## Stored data
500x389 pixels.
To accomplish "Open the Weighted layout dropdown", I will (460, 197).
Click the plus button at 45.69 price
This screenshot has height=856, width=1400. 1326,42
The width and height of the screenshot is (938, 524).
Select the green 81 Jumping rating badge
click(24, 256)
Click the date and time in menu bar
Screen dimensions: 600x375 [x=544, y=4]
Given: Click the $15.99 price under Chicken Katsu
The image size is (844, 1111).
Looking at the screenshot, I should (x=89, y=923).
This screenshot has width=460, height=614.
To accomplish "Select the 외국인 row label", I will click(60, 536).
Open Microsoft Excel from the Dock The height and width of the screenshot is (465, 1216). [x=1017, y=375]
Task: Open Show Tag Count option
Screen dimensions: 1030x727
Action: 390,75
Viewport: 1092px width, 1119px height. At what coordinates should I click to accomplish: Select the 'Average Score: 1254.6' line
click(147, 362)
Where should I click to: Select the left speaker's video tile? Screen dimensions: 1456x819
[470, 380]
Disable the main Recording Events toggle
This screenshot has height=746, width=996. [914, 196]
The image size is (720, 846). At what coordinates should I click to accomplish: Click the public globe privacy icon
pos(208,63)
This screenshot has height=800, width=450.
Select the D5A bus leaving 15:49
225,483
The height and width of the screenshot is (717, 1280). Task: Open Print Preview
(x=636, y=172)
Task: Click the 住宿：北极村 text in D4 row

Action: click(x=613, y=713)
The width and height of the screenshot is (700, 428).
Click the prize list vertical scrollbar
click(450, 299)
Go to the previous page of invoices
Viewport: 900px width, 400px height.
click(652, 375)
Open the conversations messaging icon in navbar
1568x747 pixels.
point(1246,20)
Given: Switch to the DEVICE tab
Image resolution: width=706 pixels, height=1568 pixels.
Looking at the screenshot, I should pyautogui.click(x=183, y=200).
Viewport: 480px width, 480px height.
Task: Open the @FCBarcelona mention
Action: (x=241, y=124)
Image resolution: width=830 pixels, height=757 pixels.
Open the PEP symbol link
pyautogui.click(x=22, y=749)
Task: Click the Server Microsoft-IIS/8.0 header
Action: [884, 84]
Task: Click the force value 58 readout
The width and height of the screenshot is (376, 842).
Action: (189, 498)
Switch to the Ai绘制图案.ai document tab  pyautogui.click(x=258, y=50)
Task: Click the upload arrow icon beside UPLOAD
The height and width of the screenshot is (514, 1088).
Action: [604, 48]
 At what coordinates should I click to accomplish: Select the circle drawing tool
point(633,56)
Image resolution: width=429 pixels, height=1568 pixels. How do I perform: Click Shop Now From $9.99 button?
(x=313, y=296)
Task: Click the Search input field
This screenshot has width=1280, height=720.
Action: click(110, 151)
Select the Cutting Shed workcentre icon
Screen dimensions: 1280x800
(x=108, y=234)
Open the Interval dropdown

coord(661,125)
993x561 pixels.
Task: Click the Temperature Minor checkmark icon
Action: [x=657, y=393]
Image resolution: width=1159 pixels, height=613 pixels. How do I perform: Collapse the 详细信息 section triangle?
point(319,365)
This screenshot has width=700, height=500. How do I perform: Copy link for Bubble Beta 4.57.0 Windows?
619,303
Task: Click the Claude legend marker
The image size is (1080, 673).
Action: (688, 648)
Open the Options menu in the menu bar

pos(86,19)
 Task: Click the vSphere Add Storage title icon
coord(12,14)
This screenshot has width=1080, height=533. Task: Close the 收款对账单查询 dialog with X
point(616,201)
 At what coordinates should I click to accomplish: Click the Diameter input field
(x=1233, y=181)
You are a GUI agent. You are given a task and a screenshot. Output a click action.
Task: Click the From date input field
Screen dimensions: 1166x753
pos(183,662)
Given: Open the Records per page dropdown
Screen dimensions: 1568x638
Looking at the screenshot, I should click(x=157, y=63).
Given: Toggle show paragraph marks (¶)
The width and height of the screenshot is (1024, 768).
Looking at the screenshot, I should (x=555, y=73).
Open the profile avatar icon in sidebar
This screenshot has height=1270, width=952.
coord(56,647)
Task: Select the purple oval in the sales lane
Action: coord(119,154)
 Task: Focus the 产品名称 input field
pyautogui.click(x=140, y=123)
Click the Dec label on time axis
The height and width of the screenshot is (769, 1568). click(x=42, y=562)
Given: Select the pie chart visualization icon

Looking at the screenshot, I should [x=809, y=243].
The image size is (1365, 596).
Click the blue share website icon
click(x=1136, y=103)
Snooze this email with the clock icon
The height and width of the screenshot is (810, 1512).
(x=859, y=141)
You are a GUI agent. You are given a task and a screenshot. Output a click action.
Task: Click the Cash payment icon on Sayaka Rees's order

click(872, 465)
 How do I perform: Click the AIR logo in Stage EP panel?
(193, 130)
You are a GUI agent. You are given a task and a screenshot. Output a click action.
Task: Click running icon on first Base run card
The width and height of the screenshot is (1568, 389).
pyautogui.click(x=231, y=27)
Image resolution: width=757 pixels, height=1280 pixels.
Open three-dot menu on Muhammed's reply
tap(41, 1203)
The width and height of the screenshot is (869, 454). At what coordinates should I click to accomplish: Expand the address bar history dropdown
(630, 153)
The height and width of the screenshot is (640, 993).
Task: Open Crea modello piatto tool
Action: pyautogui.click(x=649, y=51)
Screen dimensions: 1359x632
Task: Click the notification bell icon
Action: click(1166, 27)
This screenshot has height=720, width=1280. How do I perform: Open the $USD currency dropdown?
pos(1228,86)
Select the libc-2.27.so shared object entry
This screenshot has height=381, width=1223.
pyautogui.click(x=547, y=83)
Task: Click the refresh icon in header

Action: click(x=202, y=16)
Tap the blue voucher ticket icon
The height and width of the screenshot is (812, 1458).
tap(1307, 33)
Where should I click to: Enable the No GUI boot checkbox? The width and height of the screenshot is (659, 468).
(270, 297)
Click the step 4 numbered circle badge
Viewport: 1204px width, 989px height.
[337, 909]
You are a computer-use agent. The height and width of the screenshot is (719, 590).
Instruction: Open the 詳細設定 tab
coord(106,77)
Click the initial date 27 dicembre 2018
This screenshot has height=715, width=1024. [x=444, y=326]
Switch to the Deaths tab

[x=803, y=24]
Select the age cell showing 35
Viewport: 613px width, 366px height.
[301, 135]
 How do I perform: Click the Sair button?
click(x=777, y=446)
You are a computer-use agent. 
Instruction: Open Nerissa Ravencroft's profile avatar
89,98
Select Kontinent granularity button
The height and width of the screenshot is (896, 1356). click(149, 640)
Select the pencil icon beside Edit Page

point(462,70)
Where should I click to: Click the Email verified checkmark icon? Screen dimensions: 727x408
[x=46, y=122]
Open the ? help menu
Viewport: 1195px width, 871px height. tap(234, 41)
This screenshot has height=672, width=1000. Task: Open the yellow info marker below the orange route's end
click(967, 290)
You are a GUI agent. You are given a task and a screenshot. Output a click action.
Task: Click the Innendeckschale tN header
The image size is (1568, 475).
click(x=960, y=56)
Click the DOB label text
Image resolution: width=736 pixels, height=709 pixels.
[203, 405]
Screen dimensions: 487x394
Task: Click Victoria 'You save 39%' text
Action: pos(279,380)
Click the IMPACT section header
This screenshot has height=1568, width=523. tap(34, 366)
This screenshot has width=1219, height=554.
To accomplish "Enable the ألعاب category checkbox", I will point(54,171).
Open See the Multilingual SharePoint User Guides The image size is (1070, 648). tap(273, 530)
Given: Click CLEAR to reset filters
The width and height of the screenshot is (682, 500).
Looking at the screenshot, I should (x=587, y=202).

## Task goal
Filter the data above down to lines with the word "computer", and copy them.

## The answer
You are a computer-use agent. The height and width of the screenshot is (719, 590).
You are a computer-use agent. 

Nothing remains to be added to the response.